# TASK GOAL:
A word-for-word reproduction of the data below is needed, with no pictures in it.

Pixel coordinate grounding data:
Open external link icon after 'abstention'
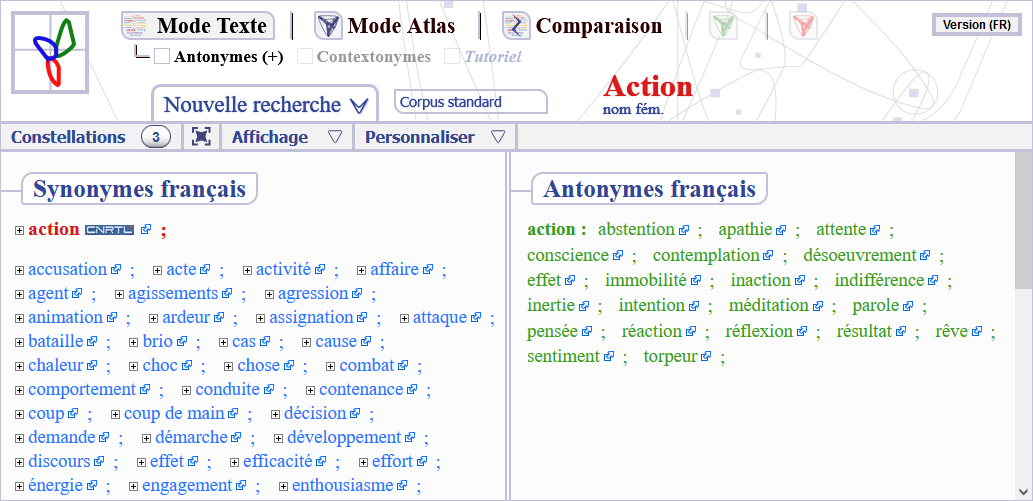This screenshot has width=1033, height=501. coord(684,230)
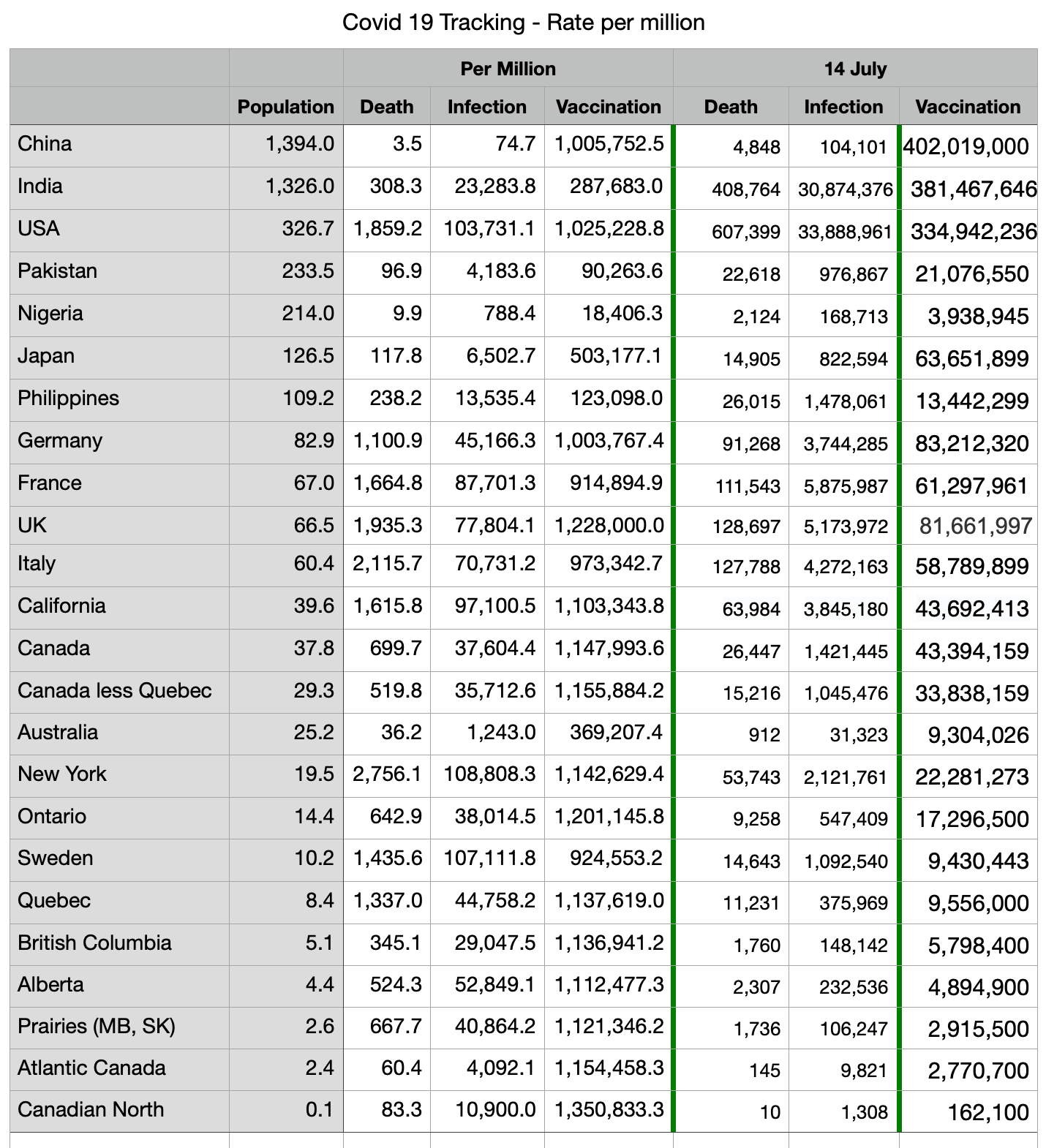The height and width of the screenshot is (1148, 1046).
Task: Click the 'Covid 19 Tracking' table title
Action: [523, 23]
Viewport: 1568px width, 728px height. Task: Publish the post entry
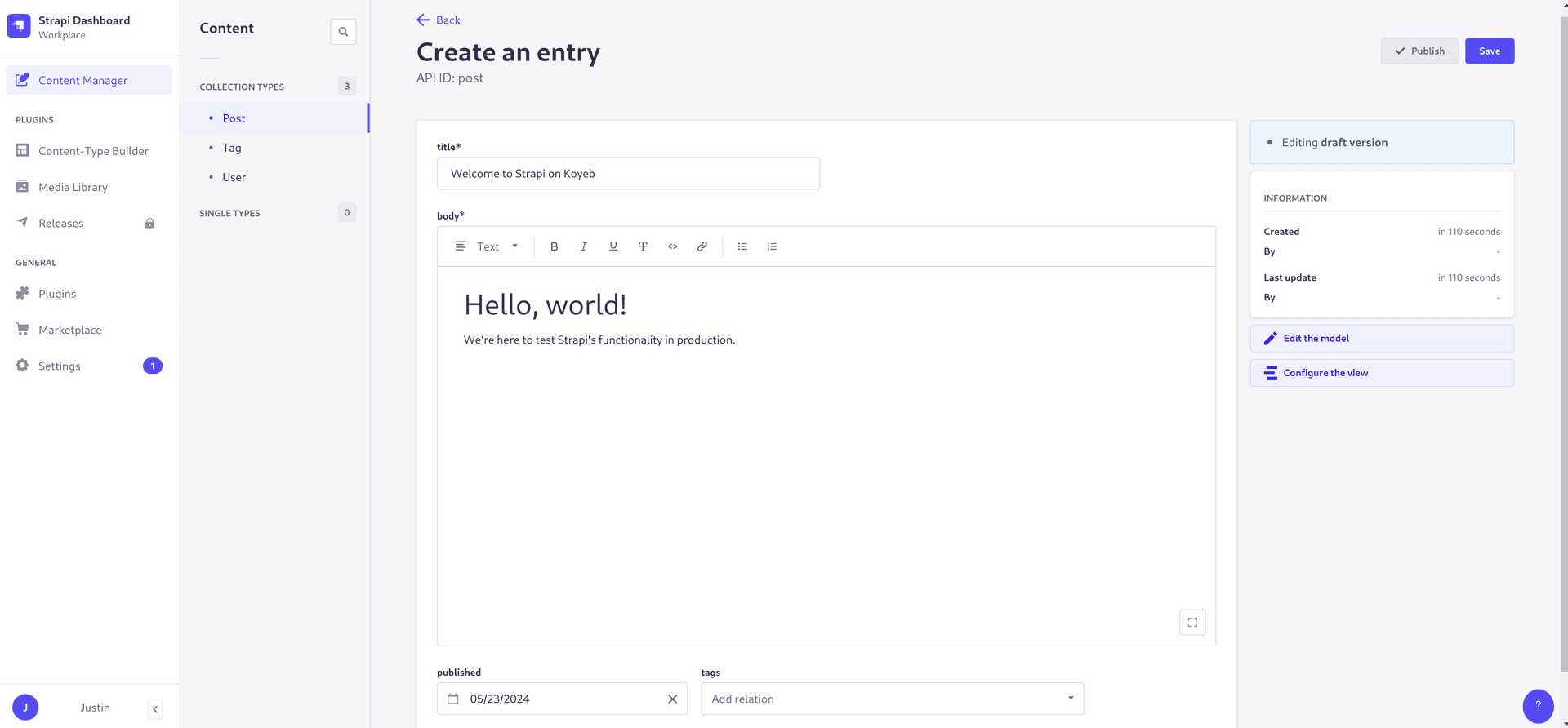pos(1419,51)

# RESULT OF THIS EXERCISE:
Open external link icon after 'abstention'
This screenshot has width=1033, height=501. coord(684,230)
The height and width of the screenshot is (1148, 1046).
Task: Click the 'Covid 19 Tracking' table title
Action: [523, 23]
Viewport: 1568px width, 728px height. Task: Publish the post entry
pos(1419,51)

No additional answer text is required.